Thursday, February 06, 2014

Signs of age

This Sunday will be the second time in my life that there has been a well-publicized fiftieth anniversary of a public event that I am old enough to remember.  This time, of course, it concerns the Beatles' appearance on the Ed Sullivan Show on February 9, 1964.

The first famous event that I can remember from fifty years later was the assassination of President Kennedy.  I recall my first grade teacher being called out of the room to hear something on the radio.  This seemed very odd, and had certainly never happened before.  Then she came back in and told us the news.  I found it surreal (not that I knew the word), not just because I was so young, but also because those were such innocent times for people growing up in the U.S.  In retrospect, so far as dark events are concerned, there had already been the Cuban missile crisis, not to mention that crazy things had been happening in Vietnam, such as monks burning themselves and the Diem assassination.  Go back less than twenty years, and one had the Holocaust.  But I am pretty sure that I knew little or even nothing about all that.  I was living, so far as I could tell, in more of a Disney-style universe.

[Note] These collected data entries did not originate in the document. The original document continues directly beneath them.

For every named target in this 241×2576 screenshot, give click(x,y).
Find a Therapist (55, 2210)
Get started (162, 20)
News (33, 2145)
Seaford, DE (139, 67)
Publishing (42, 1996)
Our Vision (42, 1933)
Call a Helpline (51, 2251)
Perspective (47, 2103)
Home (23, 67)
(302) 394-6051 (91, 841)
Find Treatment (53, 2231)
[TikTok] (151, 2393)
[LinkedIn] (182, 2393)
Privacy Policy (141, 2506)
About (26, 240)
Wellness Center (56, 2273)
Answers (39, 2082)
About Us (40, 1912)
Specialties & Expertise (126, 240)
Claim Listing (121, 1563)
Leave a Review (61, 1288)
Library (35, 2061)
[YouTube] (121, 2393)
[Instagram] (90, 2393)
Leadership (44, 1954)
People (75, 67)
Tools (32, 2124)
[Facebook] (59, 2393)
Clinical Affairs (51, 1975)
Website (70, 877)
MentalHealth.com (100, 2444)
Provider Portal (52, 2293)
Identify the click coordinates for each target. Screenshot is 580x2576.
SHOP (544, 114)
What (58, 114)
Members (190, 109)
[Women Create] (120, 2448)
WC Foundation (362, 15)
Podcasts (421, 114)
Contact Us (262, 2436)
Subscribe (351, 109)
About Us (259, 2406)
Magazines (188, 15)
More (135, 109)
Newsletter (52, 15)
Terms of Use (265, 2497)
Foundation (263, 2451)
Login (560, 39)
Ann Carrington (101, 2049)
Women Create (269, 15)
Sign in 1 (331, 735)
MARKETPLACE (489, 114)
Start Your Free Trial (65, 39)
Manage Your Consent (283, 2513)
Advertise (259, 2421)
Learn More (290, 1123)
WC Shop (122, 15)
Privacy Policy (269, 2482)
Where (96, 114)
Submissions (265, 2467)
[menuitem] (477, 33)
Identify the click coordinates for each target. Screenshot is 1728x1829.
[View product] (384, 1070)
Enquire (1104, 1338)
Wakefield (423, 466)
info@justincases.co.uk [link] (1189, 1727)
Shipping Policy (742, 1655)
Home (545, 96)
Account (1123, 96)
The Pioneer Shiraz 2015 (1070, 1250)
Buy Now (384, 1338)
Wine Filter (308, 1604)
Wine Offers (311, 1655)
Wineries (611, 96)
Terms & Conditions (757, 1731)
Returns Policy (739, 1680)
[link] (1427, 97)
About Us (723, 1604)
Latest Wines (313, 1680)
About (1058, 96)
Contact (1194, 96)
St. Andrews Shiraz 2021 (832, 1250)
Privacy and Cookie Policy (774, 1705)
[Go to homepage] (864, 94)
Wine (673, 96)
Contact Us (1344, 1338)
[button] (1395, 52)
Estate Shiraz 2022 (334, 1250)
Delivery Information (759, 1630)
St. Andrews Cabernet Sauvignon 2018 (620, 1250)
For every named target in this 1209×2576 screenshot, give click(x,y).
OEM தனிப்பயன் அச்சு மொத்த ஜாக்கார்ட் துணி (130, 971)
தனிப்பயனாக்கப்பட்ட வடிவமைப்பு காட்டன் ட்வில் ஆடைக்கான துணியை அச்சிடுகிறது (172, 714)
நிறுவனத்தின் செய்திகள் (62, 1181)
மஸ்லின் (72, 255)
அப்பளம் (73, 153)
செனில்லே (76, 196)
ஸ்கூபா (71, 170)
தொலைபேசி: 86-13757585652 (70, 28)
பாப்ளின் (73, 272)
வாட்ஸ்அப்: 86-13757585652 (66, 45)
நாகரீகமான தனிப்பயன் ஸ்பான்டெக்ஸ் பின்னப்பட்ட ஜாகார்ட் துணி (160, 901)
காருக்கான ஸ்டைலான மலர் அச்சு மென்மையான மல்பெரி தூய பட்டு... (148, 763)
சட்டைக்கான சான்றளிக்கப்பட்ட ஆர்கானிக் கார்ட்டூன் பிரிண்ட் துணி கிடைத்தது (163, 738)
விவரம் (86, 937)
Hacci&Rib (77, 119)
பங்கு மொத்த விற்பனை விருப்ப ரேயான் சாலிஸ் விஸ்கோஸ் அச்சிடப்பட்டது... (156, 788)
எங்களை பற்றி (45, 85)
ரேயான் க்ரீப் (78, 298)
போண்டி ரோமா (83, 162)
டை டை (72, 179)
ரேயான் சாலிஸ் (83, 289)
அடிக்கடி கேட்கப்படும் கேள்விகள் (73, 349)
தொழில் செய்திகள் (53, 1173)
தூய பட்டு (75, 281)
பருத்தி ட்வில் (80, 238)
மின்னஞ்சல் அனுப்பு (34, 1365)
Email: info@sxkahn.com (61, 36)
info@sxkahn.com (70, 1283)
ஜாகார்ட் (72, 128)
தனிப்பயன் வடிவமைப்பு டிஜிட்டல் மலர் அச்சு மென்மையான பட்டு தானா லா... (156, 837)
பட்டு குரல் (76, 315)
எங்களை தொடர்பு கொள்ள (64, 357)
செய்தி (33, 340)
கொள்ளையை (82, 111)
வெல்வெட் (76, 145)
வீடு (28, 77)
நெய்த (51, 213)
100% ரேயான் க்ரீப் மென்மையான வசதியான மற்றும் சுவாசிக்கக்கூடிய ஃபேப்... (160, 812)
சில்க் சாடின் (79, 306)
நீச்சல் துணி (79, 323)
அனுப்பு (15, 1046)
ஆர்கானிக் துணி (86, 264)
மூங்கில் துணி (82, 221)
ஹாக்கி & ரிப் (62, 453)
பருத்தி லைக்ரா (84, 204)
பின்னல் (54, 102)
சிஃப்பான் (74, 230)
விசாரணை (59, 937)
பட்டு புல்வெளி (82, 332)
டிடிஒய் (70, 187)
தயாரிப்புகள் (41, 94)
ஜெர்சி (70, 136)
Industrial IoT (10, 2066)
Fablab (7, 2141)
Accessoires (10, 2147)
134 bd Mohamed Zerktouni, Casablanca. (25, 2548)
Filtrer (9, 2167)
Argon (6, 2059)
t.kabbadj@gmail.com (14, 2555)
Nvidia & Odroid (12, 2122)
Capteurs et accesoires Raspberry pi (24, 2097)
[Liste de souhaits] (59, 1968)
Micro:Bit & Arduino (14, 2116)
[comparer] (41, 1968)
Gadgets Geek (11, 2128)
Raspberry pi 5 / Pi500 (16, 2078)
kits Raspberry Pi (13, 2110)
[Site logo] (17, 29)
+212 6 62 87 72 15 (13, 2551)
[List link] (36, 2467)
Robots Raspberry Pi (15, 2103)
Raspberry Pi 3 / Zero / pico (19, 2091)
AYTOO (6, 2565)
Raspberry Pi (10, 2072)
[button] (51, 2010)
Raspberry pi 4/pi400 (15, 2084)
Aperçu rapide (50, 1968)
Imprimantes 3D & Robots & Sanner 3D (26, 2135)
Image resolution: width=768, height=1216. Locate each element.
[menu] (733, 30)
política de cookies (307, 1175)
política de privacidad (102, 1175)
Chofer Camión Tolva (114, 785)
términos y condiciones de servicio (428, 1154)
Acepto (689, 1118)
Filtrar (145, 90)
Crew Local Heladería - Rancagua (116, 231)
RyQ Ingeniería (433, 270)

Then, over the weekend, Ruby shockingly shot Oswald.  I recall our discussing it in class, presumably on Monday. By now the whole run of events felt truly unfathomable and incomprehensible.  I remember making a comment in class about how all these shootings were like cowboys and Indians.  But even as I said it, I felt that it was inadequate and had failed to convey what I meant (which I evidently couldn't put into words, but had more to do with perplexity than grief).

Anyway, next came the Beatles.  I was too young to comprehend the weeks of national gloom that their arrival evidently broke.  Nor did I know anything at the time about the famous airport press conference, the girls staking out the hotel, Murray the K playing them around the clock, and so forth.  But I did know that my older brother had successfully petitioned my parents to watch the Ed Sullivan Show at 8 o'clock.  My regular bedtime was 7:30.  Whatever this "beetles" or "Beatles" thing was, I didn't want to miss out just because I was younger.  At the same time, however, I had no clue about who or what they were.  I was unaware, not just of the "a" in Beatles, but even of their being a musical group.  I believe I was envisioning some sort of exciting mechanical, metallic buzzing "beetles" that would be fun to watch on our black-and-white TV.

My parents allowed me to stay up for the Sullivan show, so long as I was ready to go to bed immediately afterwards.  But the moment I heard them, I said "I'm going to bed now."  At that point, growing up in my household, I am fairly certain that I had never heard rock music before.  (If my brother had gotten to hear them on the radio, I hadn't noticed.)

That's it for my contemporaneous memory of the Beatles' first appearance in America.